In the next sections we will containerize our application and deploy it on the Azure AKS cluster. Eventually we want Prometheus to scrape the metrics of our .NET Core application.
3. Create Docker container image
In our code-repository, you will find the Dockerfile in the folder thebank. We are using a multi-stage Dockerfile. In the first stage we use the SDK image to build and publish our application. This image contains more tooling and is therefor larger than the ASP.NET Core image. The 3.1-buster-slim tag indicates two things:
- 3.1 defines that the images is running .NET Core 3.1
- buster-slim refers to the Debian Linux variant the image is running
4. Setup Azure DevOps pipeline
Via an Azure DevOps pipeline we will automate the build and push process of the docker container to an Azure Container Registry. Besides that we also want to deploy our application in our Azure AKS cluster and install Prometheus using Helm.
Helm is a package manager that provides the tools to find, share, install and manage software in Kubernetes.
4.1 Build & push to container registry
Our first Azure DevOps pipeline 1-thebank-app-pipeline.yml will build and push the container image to our Azure Container Registry. First we create our Azure AKS cluster and Azure Container Registry with Terraform like we described in our previous post Deploying Azure Kubernetes clusters with Terraform and Azure DevOps pipelines.
The Docker@2 task below, combines the build and push action.
4.2 Kubernetes deployment manifest .NET Core App
The folder manifests in the root directory of our Azure DevOps project contains our Kubernetes configuration files. Because we have not exposed our .NET Core application to the public internet we can only verify our application from our workstation by using port-forwarding.

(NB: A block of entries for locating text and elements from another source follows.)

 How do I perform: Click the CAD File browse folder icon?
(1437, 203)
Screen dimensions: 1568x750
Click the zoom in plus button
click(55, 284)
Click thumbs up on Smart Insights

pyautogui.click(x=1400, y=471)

# Get access to the Azure AKS cluster
az aks get-credentials --resource-group <aks_resource_group> --name <aks_cluster_name>
# Setup port-forwarding to our application POD on port 80
kubectl port-forward <pod-name> 80:80 --namespace <application_namespace>
4.3 Kubernetes deployment Prometheus
Our second Azure DevOps pipeline 2-cluster-monitoring-infra-pipeline.yml instructs the deployment of Prometheus via Helm. The Prometheus Helm chart contains a default server configuration that we can view using the following command:
# Exec into our Prometheus server container and display the prometheus.yml file
kubectl exec -it <prometheus_pod> --namespace <monitoring_namespace> -- cat /etc/config/prometheus.yml
We want to keep the existing configuration but also make the necessary changes to scrape the metrics of our thebank .NET Core application. By customizing aspects of the deployment we override specific values which are defined in a values.yaml file.
In the scrape_configs section we add an additional job for our .NET Core application. Prometheus and our application are living in separate namespaces. If we add the service endpoint of our application we need to use the full cluster DNS name (<servicename>.<namespaces>.svc.cluster.local) for discovery.
5. Verify custom metric
When we browse to the Prometheus homepage (using kubectl port-forward) and click in the menu Status>Configuration we can view the Prometheus configuration file which was build based on our Helm values.yaml file.
If we take a look from the Prometheus homepage at Status>Targets, we can see our application endpoint, state, labels, last scrape, scrape duration and errors.
In the PromQL query field, we can search for our custom counter visitors. If we hit our application page multiple times, we will see a spike in the graph.
This completes our implementation of a custom .NET Core counter using Prometheus.